EXERCISE DESCRIPTION: Only the lines from the one containing "You are a computer-use agent." to the end of the entries should be written out, each exactly as it stands, both ends included.

Records excerpted from a collection

_____

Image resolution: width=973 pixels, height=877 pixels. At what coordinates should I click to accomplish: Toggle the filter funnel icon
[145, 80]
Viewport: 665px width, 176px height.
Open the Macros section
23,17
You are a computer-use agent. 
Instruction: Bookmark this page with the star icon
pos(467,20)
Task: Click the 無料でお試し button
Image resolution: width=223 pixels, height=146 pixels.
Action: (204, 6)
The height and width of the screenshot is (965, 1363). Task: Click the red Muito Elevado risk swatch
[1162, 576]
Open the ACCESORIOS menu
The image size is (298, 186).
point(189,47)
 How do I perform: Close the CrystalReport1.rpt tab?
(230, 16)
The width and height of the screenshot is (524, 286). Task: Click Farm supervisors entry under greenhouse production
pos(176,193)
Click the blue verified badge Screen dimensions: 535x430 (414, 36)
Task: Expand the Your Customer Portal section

_____

WORKED SOLUTION:
You are a computer-use agent. 
Instruction: Bookmark this page with the star icon
pos(467,20)
Task: Click the 無料でお試し button
Image resolution: width=223 pixels, height=146 pixels.
Action: (204, 6)
The height and width of the screenshot is (965, 1363). Task: Click the red Muito Elevado risk swatch
[1162, 576]
Open the ACCESORIOS menu
The image size is (298, 186).
point(189,47)
 How do I perform: Close the CrystalReport1.rpt tab?
(230, 16)
The width and height of the screenshot is (524, 286). Task: Click Farm supervisors entry under greenhouse production
pos(176,193)
Click the blue verified badge Screen dimensions: 535x430 (414, 36)
Task: Expand the Your Customer Portal section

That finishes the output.